#### OBJECTIVE
Quote the listing below word for word, every line of it, and leave the pictures out of your answer.

#### Dataset entries
##########

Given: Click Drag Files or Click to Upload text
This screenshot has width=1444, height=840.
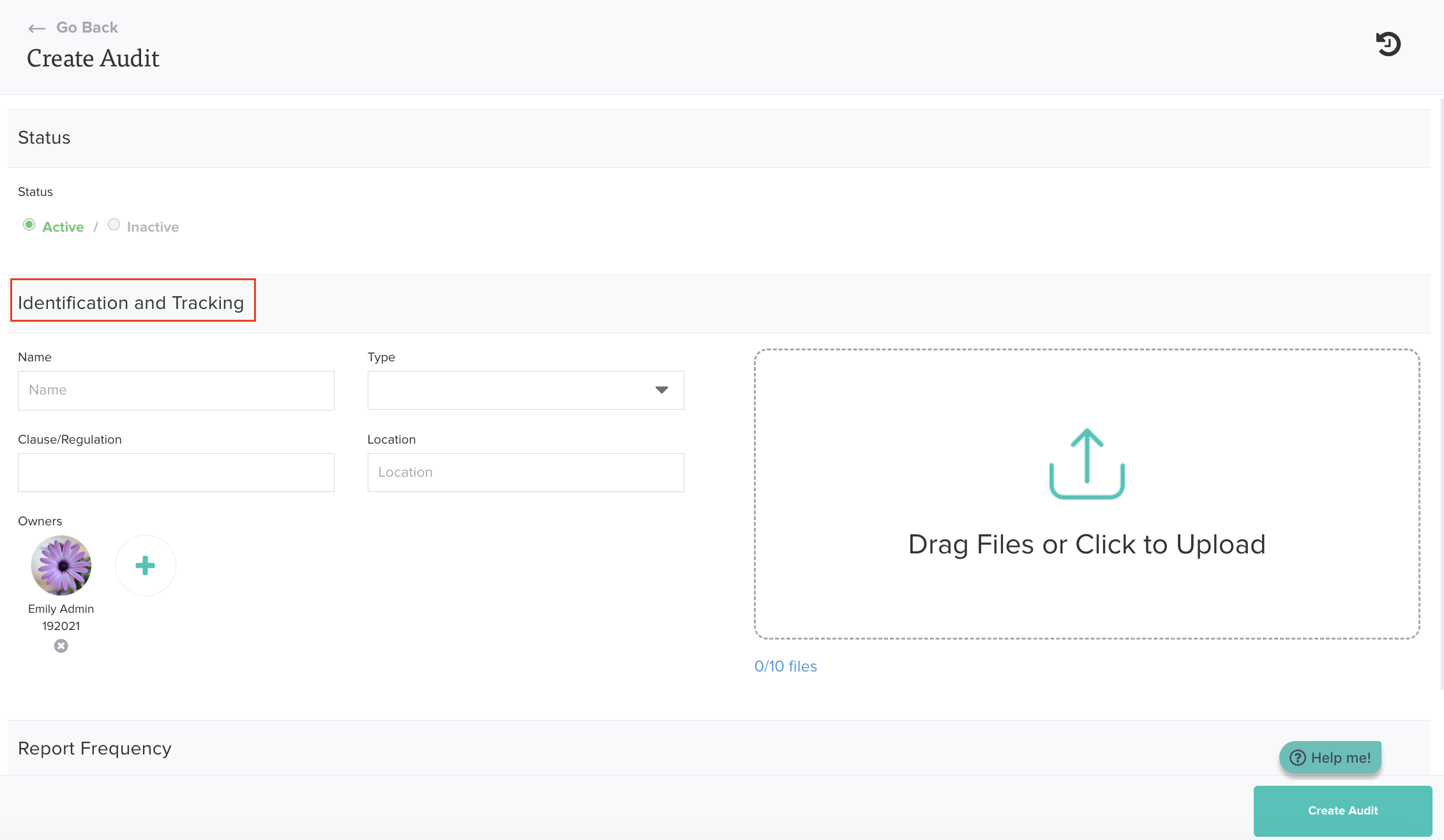Looking at the screenshot, I should pos(1087,544).
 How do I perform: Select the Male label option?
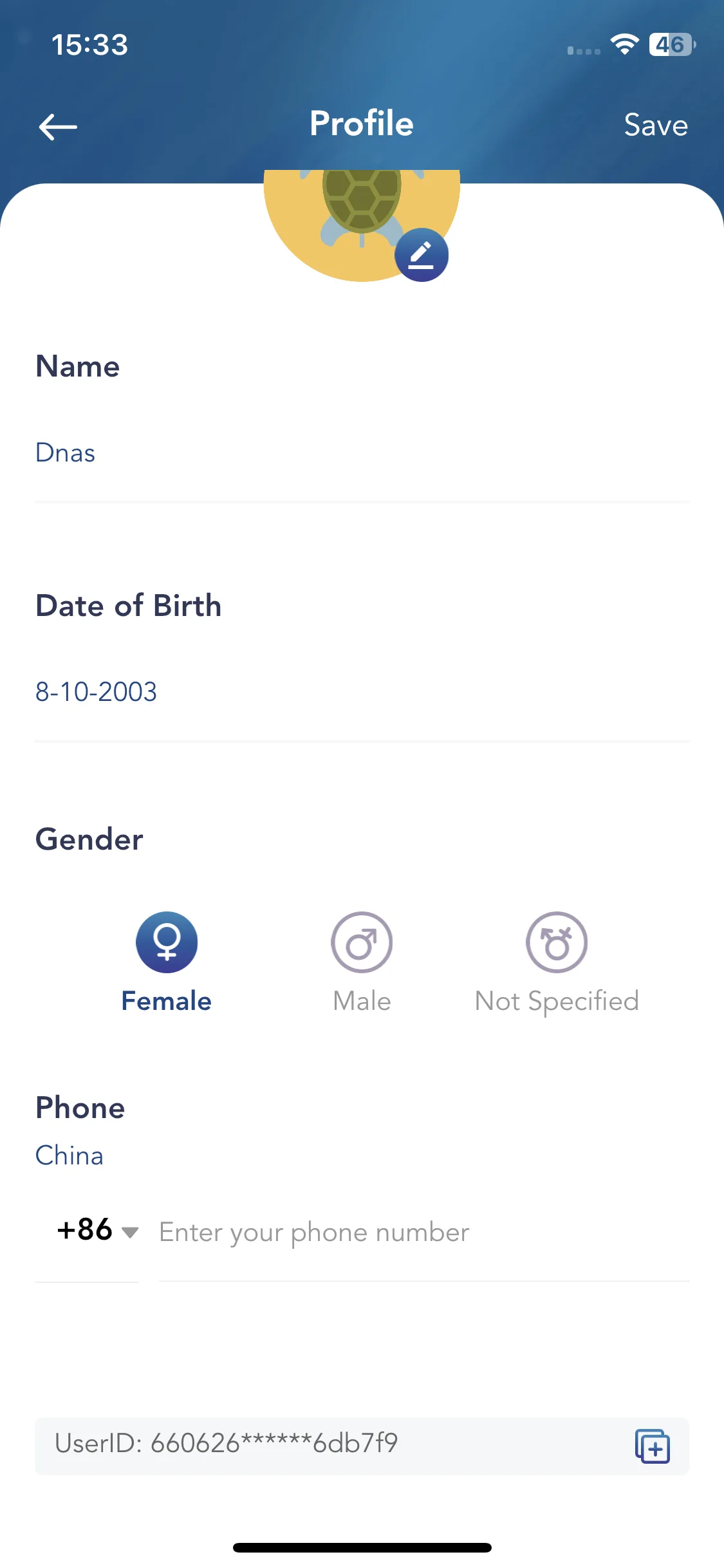click(362, 1001)
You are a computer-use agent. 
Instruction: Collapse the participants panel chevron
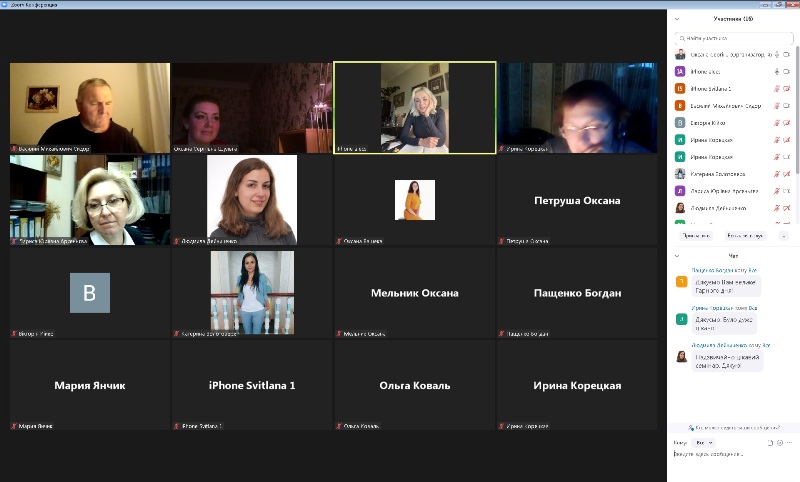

##########

#### EXERCISE RESULT
Given: Click Drag Files or Click to Upload text
This screenshot has width=1444, height=840.
Looking at the screenshot, I should pos(1087,544).
 How do I perform: Select the Male label option?
click(362, 1001)
You are a computer-use agent. 
Instruction: Collapse the participants panel chevron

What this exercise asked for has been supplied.